Exercise goal
Extract every one of the records below verbatim, keeping each line unchanged and in its original order.

━━━━━━━━

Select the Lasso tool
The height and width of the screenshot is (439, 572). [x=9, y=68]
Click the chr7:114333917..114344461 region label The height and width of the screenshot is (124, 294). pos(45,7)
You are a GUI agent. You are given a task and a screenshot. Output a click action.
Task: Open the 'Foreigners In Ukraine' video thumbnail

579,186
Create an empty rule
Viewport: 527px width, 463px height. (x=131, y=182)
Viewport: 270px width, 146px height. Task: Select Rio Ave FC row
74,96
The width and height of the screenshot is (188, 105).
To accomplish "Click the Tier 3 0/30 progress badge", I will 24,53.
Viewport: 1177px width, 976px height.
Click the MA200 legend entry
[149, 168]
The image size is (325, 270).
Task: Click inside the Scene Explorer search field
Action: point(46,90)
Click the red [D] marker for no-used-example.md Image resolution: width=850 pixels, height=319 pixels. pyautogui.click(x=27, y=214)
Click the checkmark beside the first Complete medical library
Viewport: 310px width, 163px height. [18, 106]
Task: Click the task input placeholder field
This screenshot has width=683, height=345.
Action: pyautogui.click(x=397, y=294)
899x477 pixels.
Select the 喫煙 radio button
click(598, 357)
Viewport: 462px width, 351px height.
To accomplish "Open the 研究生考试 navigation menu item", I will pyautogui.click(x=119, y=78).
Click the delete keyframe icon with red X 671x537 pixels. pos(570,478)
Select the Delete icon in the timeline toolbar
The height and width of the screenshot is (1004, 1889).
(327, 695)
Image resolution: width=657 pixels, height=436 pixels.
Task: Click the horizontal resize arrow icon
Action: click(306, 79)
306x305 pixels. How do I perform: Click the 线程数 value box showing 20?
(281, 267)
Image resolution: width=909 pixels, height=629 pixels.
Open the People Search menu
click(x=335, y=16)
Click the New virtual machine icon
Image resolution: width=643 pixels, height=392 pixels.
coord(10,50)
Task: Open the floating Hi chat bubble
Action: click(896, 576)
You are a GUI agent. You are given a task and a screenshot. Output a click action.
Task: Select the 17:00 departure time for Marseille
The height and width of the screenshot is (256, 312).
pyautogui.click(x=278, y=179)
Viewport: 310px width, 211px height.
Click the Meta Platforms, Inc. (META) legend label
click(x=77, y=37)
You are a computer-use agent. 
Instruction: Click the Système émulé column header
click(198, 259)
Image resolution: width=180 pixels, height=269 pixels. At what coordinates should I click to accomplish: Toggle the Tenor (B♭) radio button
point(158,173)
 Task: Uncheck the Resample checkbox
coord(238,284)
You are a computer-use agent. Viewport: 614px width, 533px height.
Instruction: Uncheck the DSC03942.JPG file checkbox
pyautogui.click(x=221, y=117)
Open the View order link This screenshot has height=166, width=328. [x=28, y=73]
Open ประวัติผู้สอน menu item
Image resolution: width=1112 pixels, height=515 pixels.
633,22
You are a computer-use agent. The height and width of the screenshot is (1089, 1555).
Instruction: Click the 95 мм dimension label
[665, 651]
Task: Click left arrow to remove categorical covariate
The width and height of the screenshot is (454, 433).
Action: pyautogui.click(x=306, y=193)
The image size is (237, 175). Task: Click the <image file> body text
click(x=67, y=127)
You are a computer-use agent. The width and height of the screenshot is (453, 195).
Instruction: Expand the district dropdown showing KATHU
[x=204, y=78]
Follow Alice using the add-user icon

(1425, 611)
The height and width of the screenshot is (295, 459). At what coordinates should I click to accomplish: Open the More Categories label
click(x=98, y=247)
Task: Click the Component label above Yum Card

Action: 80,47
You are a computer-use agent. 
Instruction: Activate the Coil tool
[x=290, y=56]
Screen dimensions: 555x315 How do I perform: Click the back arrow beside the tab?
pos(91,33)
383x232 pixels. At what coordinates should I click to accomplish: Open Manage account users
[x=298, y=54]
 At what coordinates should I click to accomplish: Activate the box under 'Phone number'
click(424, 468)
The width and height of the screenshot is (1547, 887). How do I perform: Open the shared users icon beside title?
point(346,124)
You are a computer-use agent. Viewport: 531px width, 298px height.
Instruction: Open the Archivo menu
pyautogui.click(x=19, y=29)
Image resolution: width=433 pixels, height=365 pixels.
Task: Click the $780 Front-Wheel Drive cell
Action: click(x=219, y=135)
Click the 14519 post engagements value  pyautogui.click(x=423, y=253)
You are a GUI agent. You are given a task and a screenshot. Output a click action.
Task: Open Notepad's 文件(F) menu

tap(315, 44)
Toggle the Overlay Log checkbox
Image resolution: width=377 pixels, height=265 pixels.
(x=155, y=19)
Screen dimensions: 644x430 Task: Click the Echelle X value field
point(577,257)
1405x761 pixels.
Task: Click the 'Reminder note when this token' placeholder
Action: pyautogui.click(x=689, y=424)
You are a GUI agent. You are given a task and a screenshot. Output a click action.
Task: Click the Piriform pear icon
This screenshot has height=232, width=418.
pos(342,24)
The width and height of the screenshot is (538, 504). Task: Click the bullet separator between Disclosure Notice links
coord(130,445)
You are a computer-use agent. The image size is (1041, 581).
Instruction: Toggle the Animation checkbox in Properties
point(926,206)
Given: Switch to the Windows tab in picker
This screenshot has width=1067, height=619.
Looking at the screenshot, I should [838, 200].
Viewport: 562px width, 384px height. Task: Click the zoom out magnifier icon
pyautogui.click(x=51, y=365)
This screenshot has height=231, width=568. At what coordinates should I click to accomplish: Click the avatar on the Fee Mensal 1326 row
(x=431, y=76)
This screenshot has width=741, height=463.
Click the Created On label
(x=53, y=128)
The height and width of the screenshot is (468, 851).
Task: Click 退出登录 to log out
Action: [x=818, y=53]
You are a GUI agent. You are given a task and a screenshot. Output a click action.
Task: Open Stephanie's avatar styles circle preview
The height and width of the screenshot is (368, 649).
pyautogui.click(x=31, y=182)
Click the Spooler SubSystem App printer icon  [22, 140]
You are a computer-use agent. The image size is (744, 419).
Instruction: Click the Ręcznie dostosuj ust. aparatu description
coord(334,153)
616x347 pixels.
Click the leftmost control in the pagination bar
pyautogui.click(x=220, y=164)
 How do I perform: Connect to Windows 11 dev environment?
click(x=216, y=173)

━━━━━━━━

Complete answer
Select the Lasso tool
The height and width of the screenshot is (439, 572). [x=9, y=68]
Click the chr7:114333917..114344461 region label The height and width of the screenshot is (124, 294). pos(45,7)
You are a GUI agent. You are given a task and a screenshot. Output a click action.
Task: Open the 'Foreigners In Ukraine' video thumbnail

579,186
Create an empty rule
Viewport: 527px width, 463px height. (x=131, y=182)
Viewport: 270px width, 146px height. Task: Select Rio Ave FC row
74,96
The width and height of the screenshot is (188, 105).
To accomplish "Click the Tier 3 0/30 progress badge", I will 24,53.
Viewport: 1177px width, 976px height.
Click the MA200 legend entry
[149, 168]
The image size is (325, 270).
Task: Click inside the Scene Explorer search field
Action: point(46,90)
Click the red [D] marker for no-used-example.md Image resolution: width=850 pixels, height=319 pixels. pyautogui.click(x=27, y=214)
Click the checkmark beside the first Complete medical library
Viewport: 310px width, 163px height. [18, 106]
Task: Click the task input placeholder field
This screenshot has width=683, height=345.
Action: pyautogui.click(x=397, y=294)
899x477 pixels.
Select the 喫煙 radio button
click(598, 357)
Viewport: 462px width, 351px height.
To accomplish "Open the 研究生考试 navigation menu item", I will pyautogui.click(x=119, y=78).
Click the delete keyframe icon with red X 671x537 pixels. pos(570,478)
Select the Delete icon in the timeline toolbar
The height and width of the screenshot is (1004, 1889).
(327, 695)
Image resolution: width=657 pixels, height=436 pixels.
Task: Click the horizontal resize arrow icon
Action: click(306, 79)
306x305 pixels. How do I perform: Click the 线程数 value box showing 20?
(281, 267)
Image resolution: width=909 pixels, height=629 pixels.
Open the People Search menu
click(x=335, y=16)
Click the New virtual machine icon
Image resolution: width=643 pixels, height=392 pixels.
coord(10,50)
Task: Open the floating Hi chat bubble
Action: click(896, 576)
You are a GUI agent. You are given a task and a screenshot. Output a click action.
Task: Select the 17:00 departure time for Marseille
The height and width of the screenshot is (256, 312).
pyautogui.click(x=278, y=179)
Viewport: 310px width, 211px height.
Click the Meta Platforms, Inc. (META) legend label
click(x=77, y=37)
You are a computer-use agent. 
Instruction: Click the Système émulé column header
click(198, 259)
Image resolution: width=180 pixels, height=269 pixels. At what coordinates should I click to accomplish: Toggle the Tenor (B♭) radio button
point(158,173)
 Task: Uncheck the Resample checkbox
coord(238,284)
You are a computer-use agent. Viewport: 614px width, 533px height.
Instruction: Uncheck the DSC03942.JPG file checkbox
pyautogui.click(x=221, y=117)
Open the View order link This screenshot has height=166, width=328. [x=28, y=73]
Open ประวัติผู้สอน menu item
Image resolution: width=1112 pixels, height=515 pixels.
633,22
You are a computer-use agent. The height and width of the screenshot is (1089, 1555).
Instruction: Click the 95 мм dimension label
[665, 651]
Task: Click left arrow to remove categorical covariate
The width and height of the screenshot is (454, 433).
Action: pyautogui.click(x=306, y=193)
The image size is (237, 175). Task: Click the <image file> body text
click(x=67, y=127)
You are a computer-use agent. The width and height of the screenshot is (453, 195).
Instruction: Expand the district dropdown showing KATHU
[x=204, y=78]
Follow Alice using the add-user icon

(1425, 611)
The height and width of the screenshot is (295, 459). At what coordinates should I click to accomplish: Open the More Categories label
click(x=98, y=247)
Task: Click the Component label above Yum Card

Action: 80,47
You are a computer-use agent. 
Instruction: Activate the Coil tool
[x=290, y=56]
Screen dimensions: 555x315 How do I perform: Click the back arrow beside the tab?
pos(91,33)
383x232 pixels. At what coordinates should I click to accomplish: Open Manage account users
[x=298, y=54]
 At what coordinates should I click to accomplish: Activate the box under 'Phone number'
click(424, 468)
The width and height of the screenshot is (1547, 887). How do I perform: Open the shared users icon beside title?
point(346,124)
You are a computer-use agent. Viewport: 531px width, 298px height.
Instruction: Open the Archivo menu
pyautogui.click(x=19, y=29)
Image resolution: width=433 pixels, height=365 pixels.
Task: Click the $780 Front-Wheel Drive cell
Action: click(x=219, y=135)
Click the 14519 post engagements value  pyautogui.click(x=423, y=253)
You are a GUI agent. You are given a task and a screenshot. Output a click action.
Task: Open Notepad's 文件(F) menu

tap(315, 44)
Toggle the Overlay Log checkbox
Image resolution: width=377 pixels, height=265 pixels.
(x=155, y=19)
Screen dimensions: 644x430 Task: Click the Echelle X value field
point(577,257)
1405x761 pixels.
Task: Click the 'Reminder note when this token' placeholder
Action: pyautogui.click(x=689, y=424)
You are a GUI agent. You are given a task and a screenshot. Output a click action.
Task: Click the Piriform pear icon
This screenshot has height=232, width=418.
pos(342,24)
The width and height of the screenshot is (538, 504). Task: Click the bullet separator between Disclosure Notice links
coord(130,445)
You are a computer-use agent. The image size is (1041, 581).
Instruction: Toggle the Animation checkbox in Properties
point(926,206)
Given: Switch to the Windows tab in picker
This screenshot has width=1067, height=619.
Looking at the screenshot, I should [838, 200].
Viewport: 562px width, 384px height. Task: Click the zoom out magnifier icon
pyautogui.click(x=51, y=365)
This screenshot has height=231, width=568. At what coordinates should I click to accomplish: Click the avatar on the Fee Mensal 1326 row
(x=431, y=76)
This screenshot has width=741, height=463.
Click the Created On label
(x=53, y=128)
The height and width of the screenshot is (468, 851).
Task: Click 退出登录 to log out
Action: [x=818, y=53]
You are a GUI agent. You are given a task and a screenshot. Output a click action.
Task: Open Stephanie's avatar styles circle preview
The height and width of the screenshot is (368, 649).
pyautogui.click(x=31, y=182)
Click the Spooler SubSystem App printer icon  [22, 140]
You are a computer-use agent. The image size is (744, 419).
Instruction: Click the Ręcznie dostosuj ust. aparatu description
coord(334,153)
616x347 pixels.
Click the leftmost control in the pagination bar
pyautogui.click(x=220, y=164)
 How do I perform: Connect to Windows 11 dev environment?
click(x=216, y=173)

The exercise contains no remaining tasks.